Second, if the U.S. government wishes to use naming and shaming tactics to develop norms, it will need evidence to support its claims. Shaming tactics face their own version of the attribution problem and the Snowden affair makes the U.S. government less inclined to share sensitive information, while some parts of the technical community are more likely to question the veracity of the information and less willing to cooperate. One possible way forward might be to develop an informal panel of independent technical experts from the global community of Computer Emergency Response Teams. The panel could convene on an ad hoc basis to review the evidence provided by a victim state, and the accused state could provide information to refute the victim's claim. Although it will be difficult to review highly sensitive information using such a loose arrangement, it should be possible to share some forensic data with these experts, allowing them to evaluate the veracity of claims. In some instances, governments may have to be willing to lose highly valued intelligence operations if they want their shaming tactics to be effective.

Third, to develop legitimate norms, the United States should let some of its partners take the lead. New norms will not be seen as legitimate if they are perceived to be solely a projection of U.S. interests. The Netherlands, for instance, has been active in promoting free expression on the Internet, and is hosting a Global Conference on Cyberspace in April 2015. A number of private groups and companies—the Global Network Initiative, Electronic Frontier Foundation (EFF), the Center for Democracy and Technology, and Microsoft—are working on norms of state behavior. The United States can exercise influence over norms, helping to convene initial groups, and perhaps imprinting the early process of debate with some of its core values. However, norms will only develop full legitimacy if they are associated with independent structures that evaluate them, debate them, and assess whether different actors are living up to them.

For the same reason, the United States should participate in systematic conversations with countries, businesses, and leading experts in the hope of generating some shared values that might lead to stronger normative commitments. This already happens through track-two diplomacy with China and other world powers. Paradoxically, it may be harder for the United States to start talking to the technology companies and groups like the EFF who share a common normative vocabulary of commitment to openness and free debate. The bitterness of the last two years will be difficult to overcome.

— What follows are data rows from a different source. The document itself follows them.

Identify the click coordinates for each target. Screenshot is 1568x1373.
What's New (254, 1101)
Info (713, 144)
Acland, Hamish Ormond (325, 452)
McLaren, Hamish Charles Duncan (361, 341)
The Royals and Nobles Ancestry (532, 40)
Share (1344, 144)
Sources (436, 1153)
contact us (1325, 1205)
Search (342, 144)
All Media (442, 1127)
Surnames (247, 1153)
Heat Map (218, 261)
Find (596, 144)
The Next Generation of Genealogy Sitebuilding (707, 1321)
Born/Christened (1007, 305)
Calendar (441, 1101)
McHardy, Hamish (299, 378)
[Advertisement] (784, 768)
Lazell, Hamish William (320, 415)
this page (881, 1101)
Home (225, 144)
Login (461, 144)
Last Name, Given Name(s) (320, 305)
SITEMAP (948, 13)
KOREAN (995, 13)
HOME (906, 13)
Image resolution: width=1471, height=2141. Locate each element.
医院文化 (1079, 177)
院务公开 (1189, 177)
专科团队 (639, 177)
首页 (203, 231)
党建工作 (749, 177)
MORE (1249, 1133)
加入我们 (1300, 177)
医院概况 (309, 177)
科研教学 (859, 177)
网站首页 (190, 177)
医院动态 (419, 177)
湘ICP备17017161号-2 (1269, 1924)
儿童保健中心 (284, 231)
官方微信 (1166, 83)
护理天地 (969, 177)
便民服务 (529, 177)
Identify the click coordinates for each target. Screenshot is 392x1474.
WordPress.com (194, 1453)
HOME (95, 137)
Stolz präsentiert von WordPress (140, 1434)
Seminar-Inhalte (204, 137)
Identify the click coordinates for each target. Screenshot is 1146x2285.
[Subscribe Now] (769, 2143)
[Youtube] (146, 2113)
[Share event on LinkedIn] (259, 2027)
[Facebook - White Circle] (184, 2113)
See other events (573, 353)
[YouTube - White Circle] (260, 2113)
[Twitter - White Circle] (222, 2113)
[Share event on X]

Implementing these three recommendations will require the U.S. government to change critical aspects of its approach to cybersecurity, balancing offensive and defensive strategies against the capacity to persuade. The U.S. government should identify ways to work with actors with whom it lacks mutual trust, in order to build legitimacy for its claims about appropriate actions in cyberspace. Finally, the government should support these much-needed conversations about norm building, while letting business and civil society actors take the lead. If the United States can carry through on these steps, it will be in a much better place to promote norms and, in the process, restore its own credibility.